A fantastic Friday to you as Chinese tech firms helps sentiment after setback from social media app Snap's dismal quarterly results.

In brief (TL:DR)

  • U.S. stocks rose on Thursday with the Dow Jones Industrial Average (+0.51%), S&P 500 (+0.99%) and the Nasdaq Composite (+1.36%) all up in the wake of the European Central Bank raising interest rates by 0.50% for the first time since the year 2000.

  • Asian stocks pushed higher Friday as a jump in Chinese technology shares lifted sentiment, easing some disappointment over mixed earnings.

  • Benchmark U.S. 10-year Treasury yields rose two basis points to 2.90% (yields rise when bond prices fall).

  • The dollar edged lower.

  • Oil rose after dipping with August 2022 contracts for WTI Crude Oil (Nymex) (+1.21%) at US$97.52.

  • Gold was little changed with August 2022 contracts for Gold (Comex) (+0.02%) at US$1,731.60.

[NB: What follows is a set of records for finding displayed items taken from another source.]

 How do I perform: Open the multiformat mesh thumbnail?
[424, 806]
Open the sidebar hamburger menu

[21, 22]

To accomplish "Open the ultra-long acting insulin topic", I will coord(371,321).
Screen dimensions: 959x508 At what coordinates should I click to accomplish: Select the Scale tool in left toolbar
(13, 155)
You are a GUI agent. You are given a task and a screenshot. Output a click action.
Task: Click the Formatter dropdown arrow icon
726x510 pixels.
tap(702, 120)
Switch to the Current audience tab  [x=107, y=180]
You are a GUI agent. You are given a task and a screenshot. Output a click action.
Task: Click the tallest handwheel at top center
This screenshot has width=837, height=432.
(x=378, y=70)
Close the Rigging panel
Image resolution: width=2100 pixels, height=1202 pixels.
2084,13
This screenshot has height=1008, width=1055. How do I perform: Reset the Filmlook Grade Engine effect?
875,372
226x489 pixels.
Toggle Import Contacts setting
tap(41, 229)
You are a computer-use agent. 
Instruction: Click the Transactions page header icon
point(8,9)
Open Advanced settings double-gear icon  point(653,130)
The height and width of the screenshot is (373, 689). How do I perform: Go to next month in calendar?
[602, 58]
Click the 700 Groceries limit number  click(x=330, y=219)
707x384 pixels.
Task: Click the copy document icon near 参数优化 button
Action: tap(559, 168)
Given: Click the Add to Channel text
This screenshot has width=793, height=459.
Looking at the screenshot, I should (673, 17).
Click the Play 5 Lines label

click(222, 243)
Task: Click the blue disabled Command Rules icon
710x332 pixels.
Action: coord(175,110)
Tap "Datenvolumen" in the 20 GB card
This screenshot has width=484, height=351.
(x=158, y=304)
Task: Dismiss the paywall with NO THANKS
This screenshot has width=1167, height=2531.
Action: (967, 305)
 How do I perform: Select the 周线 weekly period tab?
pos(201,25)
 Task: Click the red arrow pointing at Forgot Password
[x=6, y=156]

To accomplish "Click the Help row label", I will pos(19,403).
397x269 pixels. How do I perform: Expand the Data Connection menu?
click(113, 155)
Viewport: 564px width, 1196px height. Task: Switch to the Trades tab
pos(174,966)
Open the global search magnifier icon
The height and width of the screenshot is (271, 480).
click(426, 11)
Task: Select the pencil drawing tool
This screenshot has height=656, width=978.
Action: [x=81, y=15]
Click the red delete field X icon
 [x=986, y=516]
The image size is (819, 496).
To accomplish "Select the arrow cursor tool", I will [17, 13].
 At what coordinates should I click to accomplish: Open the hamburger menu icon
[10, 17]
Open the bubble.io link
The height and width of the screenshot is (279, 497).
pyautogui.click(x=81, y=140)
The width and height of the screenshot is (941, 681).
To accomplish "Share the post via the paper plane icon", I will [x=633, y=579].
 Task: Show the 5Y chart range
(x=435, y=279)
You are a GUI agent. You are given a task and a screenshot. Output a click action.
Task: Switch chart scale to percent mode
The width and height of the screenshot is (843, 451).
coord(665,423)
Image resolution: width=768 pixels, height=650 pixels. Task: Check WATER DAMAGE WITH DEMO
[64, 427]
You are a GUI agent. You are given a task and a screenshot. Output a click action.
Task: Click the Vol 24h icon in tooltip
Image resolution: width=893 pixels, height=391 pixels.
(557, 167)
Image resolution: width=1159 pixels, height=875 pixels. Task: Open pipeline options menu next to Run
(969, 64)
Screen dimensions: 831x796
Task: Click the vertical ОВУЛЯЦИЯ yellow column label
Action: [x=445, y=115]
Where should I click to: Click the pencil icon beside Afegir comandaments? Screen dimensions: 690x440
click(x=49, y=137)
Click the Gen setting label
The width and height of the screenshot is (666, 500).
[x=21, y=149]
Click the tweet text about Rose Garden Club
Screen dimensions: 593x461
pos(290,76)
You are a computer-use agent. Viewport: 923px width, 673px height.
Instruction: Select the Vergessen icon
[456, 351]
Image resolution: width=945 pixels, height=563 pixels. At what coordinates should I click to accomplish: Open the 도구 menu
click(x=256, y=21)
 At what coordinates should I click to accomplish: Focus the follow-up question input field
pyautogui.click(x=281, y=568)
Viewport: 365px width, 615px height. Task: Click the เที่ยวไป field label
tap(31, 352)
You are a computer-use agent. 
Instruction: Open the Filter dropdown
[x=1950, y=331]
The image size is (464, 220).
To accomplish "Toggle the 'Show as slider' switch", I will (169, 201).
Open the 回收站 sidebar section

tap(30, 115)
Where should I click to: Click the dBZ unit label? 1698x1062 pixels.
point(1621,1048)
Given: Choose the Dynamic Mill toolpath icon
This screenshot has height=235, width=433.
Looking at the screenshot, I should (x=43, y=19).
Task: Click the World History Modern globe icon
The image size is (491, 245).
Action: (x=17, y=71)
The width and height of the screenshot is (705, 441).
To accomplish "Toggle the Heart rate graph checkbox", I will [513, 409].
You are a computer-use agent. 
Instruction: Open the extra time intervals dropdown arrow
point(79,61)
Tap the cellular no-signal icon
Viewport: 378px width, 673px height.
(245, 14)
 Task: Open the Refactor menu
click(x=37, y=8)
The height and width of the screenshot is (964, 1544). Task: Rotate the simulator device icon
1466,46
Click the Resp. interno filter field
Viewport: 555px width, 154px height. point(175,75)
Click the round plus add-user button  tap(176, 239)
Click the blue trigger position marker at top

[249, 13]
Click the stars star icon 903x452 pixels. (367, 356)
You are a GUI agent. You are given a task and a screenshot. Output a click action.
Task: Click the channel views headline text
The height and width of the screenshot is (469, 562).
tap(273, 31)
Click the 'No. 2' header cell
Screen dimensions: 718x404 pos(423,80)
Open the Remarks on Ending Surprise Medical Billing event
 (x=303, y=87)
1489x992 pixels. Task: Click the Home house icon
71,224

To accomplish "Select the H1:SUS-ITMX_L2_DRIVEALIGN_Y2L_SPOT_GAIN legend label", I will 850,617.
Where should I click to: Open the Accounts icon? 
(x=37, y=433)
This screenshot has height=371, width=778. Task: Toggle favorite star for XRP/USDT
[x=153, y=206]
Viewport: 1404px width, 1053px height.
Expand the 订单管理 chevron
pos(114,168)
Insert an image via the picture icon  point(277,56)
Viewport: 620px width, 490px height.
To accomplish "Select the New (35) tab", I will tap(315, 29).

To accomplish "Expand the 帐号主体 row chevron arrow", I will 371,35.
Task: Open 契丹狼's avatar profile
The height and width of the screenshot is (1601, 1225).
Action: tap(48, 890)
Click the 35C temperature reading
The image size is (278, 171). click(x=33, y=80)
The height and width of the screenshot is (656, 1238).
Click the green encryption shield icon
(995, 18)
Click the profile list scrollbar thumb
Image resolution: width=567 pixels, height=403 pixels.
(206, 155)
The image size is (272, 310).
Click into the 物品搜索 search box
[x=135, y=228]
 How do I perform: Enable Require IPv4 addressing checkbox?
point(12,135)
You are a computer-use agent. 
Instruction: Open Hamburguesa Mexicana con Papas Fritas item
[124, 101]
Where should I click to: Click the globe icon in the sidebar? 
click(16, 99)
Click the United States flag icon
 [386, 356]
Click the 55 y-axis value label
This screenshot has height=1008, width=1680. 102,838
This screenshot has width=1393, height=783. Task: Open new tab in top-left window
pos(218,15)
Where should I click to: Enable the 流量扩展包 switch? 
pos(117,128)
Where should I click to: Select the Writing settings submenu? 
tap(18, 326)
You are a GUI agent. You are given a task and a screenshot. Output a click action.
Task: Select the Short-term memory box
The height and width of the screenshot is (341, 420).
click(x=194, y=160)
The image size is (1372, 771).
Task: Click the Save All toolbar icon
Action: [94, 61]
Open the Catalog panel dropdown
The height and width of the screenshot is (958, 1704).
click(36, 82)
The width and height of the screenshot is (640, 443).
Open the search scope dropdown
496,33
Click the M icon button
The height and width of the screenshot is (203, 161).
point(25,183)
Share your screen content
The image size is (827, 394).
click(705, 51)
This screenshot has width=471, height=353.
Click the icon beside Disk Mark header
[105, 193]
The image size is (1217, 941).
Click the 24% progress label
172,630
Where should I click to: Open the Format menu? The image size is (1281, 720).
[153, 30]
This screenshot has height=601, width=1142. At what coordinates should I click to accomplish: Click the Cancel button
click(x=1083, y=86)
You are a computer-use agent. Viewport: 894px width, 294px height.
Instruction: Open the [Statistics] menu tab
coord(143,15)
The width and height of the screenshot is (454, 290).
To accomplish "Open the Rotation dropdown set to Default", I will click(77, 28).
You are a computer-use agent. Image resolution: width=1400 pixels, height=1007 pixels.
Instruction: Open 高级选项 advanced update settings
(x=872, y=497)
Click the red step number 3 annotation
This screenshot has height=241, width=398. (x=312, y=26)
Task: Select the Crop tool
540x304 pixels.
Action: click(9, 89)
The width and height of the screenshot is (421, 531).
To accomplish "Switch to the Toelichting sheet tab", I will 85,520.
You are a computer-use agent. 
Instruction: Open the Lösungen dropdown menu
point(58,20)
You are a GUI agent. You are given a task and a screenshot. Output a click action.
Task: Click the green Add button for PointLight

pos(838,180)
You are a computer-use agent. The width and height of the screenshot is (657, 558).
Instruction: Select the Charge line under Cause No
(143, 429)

  • Bitcoin (+0.19%) rose to US$22,954, rising alongside other risk assets as investors parsed through the true implications of Tesla dumping 75% of its Bitcoin stake.


In today's issue...

  1. Keep the Stock, I’ll Take Cash Thank You

  2. European Central Bank Hikes Rates

  3. Forget Cash, Workers Still Accept Crypto


Market Overview

A dip in the dollar in recent days suggests that less fear in markets has helped to put global stocks on course for their best week in a month, paring this year’s equity market rout to about 18%.

But angst about the looming damage from high inflation and rapidly rising interest rates is proving hard to shake despite a tempering in expectations of just how aggressive the U.S Federal Reserve will be.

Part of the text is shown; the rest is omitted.